La aparición de la variante ómicron del virus covid-19, simultánea a una nueva expansión de la pandemia en todo el mundo, siembra la inquietud y pone de relieve las carencias de la vacunación a escala planetaria. Todas las advertencias hechas hasta la fecha por diferentes organizaciones internacionales acerca de la necesidad de universalizar la administración de las vacunas se han demostrado acertadas, y se han hecho realidad los riesgos vaticinados si quedaban excluidas de facto de la inmunización amplias regiones con sistemas de salud frágiles, convertidas en caldo de cultivo de nuevas variantes. Mientras el rango de vacunación en África –unos 1.200 millones de habitantes– sea tan pequeño como lo es ahora –poco más del 7%– y en partes de Asia oscile entre el 10% y el 30%, difícilmente los esfuerzos del primer mundo alcanzarán el objetivo de ponerse a salvo de la enfermedad.

No deja de ser paradójico que en Europa y Estados Unidos se haya iniciado la administración de una tercera dosis de refuerzo por franjas de edad y profesiones con alto riesgo sanitario y que, al mismo tiempo, en los países pobres y en vías de desarrollo, con poblaciones altamente sensibles al contagio, carezcan de las dosis y medios necesarios para generalizar la vacunación. Nadie pone en duda la pertinencia de lo establecido por las autoridades sanitarias en cuanto a la inoculación de una tercera dosis; sí es de lamentar que programas de ayuda a países sin recursos, como el Covax, se hayan manifestado claramente insuficientes para remediar las desigualdades en la lucha contra la enfermedad. Porque es harto sabido y repetido que la única salida del laberinto de la pandemia es que la inmensa mayoría de la población mundial esté vacunada y se mantengan las medidas profilácticas adecuadas a cada grado de circulación del virus entre la población.

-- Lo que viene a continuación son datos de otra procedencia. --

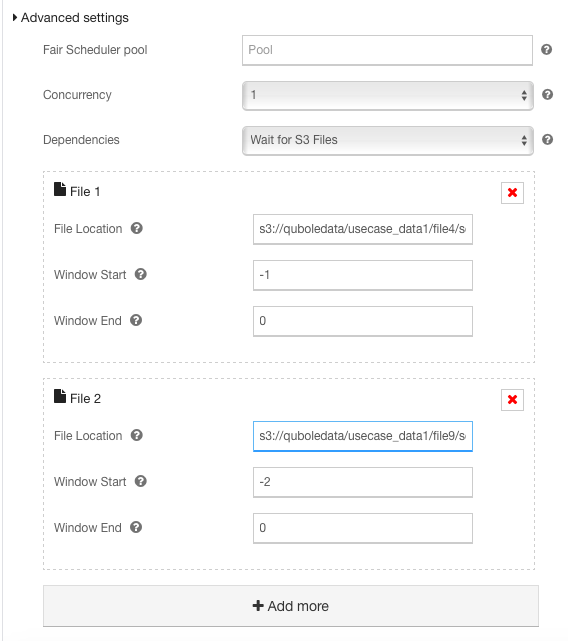Screen dimensions: 568x641
Task: Open help for Fair Scheduler pool
Action: (x=546, y=49)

Y es indispensable desacreditar sin descanso a quienes han colonizado las redes sociales con argumentos extravagantes contra las vacunas.

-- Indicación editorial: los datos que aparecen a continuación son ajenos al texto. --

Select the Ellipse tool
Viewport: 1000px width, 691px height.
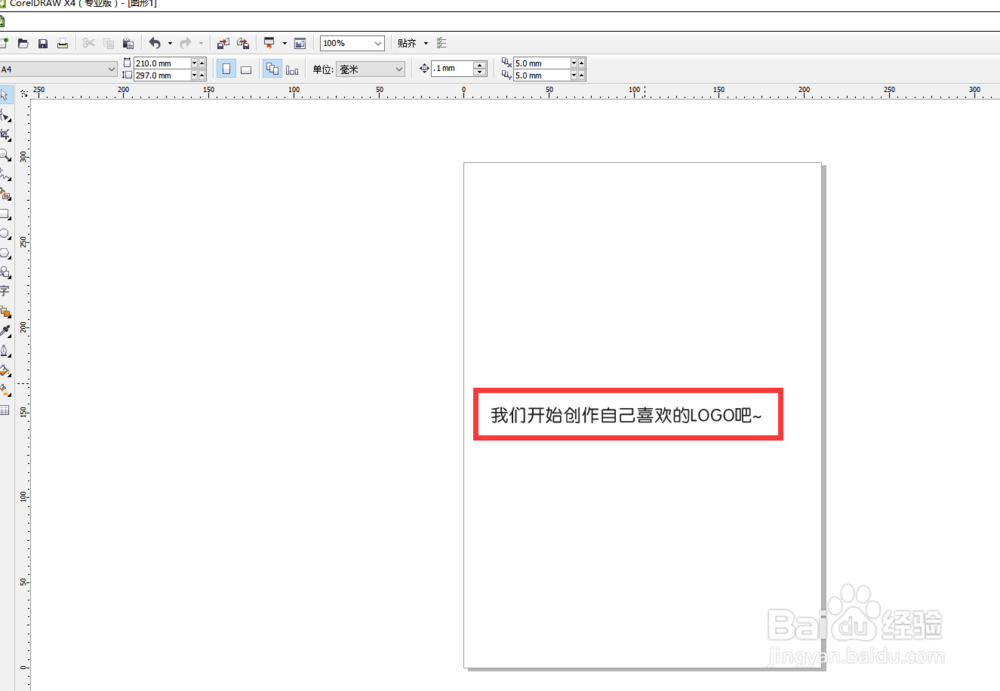7,233
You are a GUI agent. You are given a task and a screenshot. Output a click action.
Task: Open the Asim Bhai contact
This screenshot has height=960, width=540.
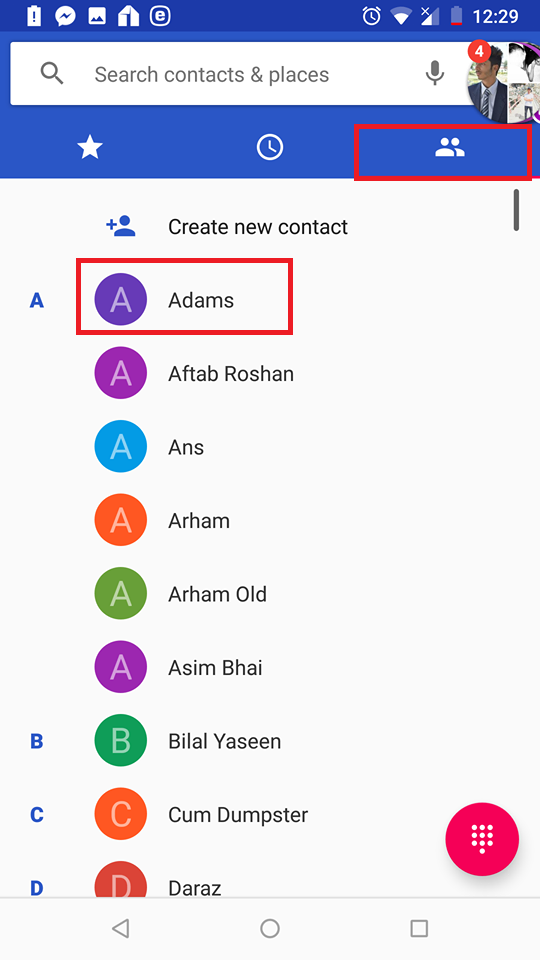coord(270,667)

Ningún integrante de la comunidad científica pone en duda que el surgimiento de variantes es poco menos que consustancial a la existencia del virus, pero también coinciden los expertos en que la rápida propagación de la cepa ómicron desde Sudáfrica a todas partes ha sido posible por la práctica inexistencia de barreras en África que dificultaran la transmisión de la enfermedad. Limitar ahora las comunicaciones con el continente se antoja una respuesta incompleta, que permitiría como mucho ralentizar la expansión de la variante ómicron, si no va acompañada de otras con un grado mayor de eficacia y reparación de los errores cometidos hasta la fecha.

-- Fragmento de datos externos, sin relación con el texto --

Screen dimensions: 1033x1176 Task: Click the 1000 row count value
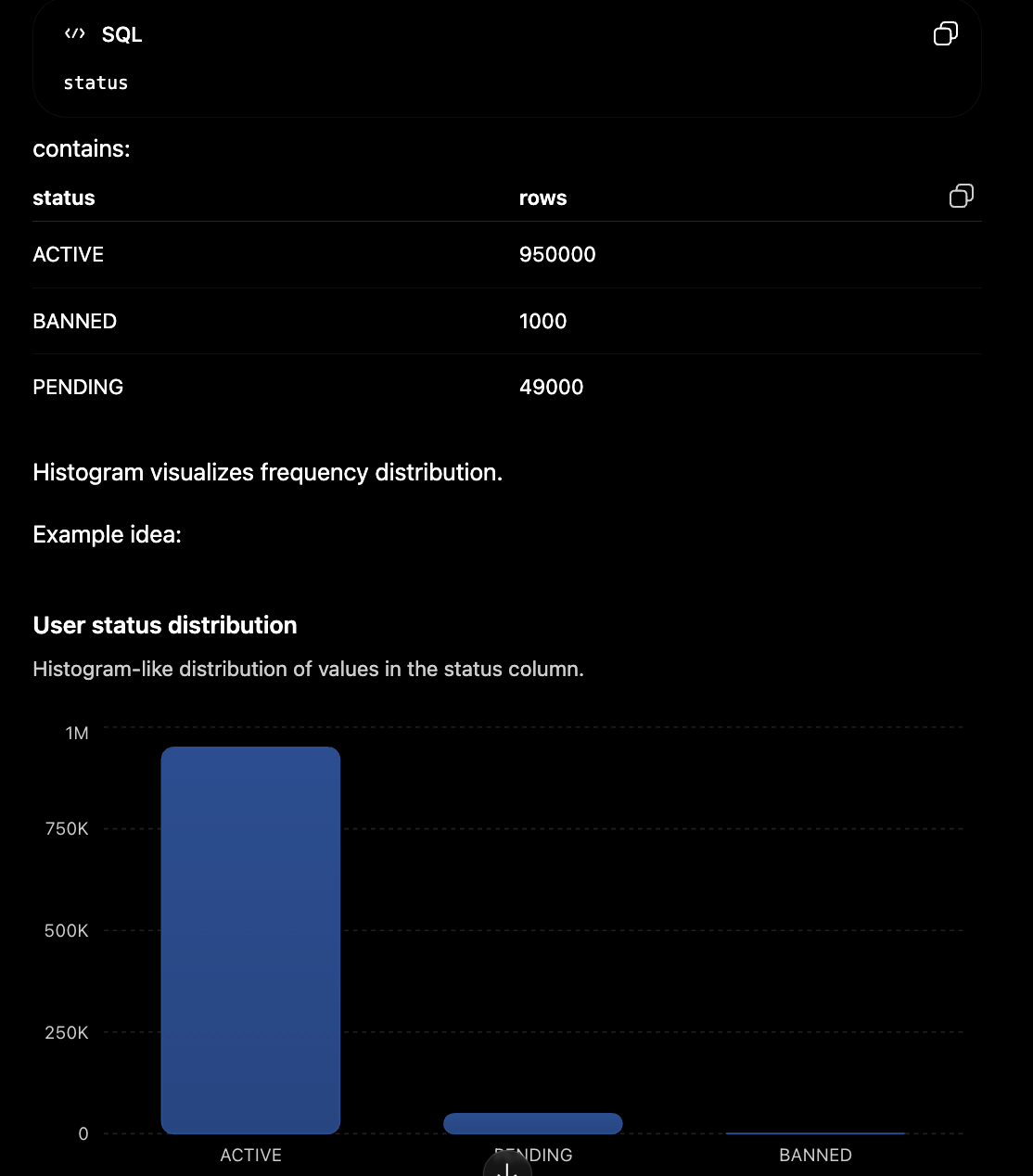click(x=542, y=321)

Visto lo inquietante de la situación, quizá es el momento, por ejemplo, de hacer realidad la propuesta hecha hace unos meses por el presidente de Estados Unidos, Joe Biden, para liberar provisionalmente las patentes de las vacunas de manera que se facilite su distribución o fabricación a precios asumibles por los países con menos recursos. Porque para afrontar el desafío colectivo que supone la pandemia no hay atajos y sí una certidumbre: favorece la extensión de la enfermedad todo lo que no sea adoptar medidas prudentes y puede poner en riesgo lo logrado hasta ahora con gran sacrificio humano y material.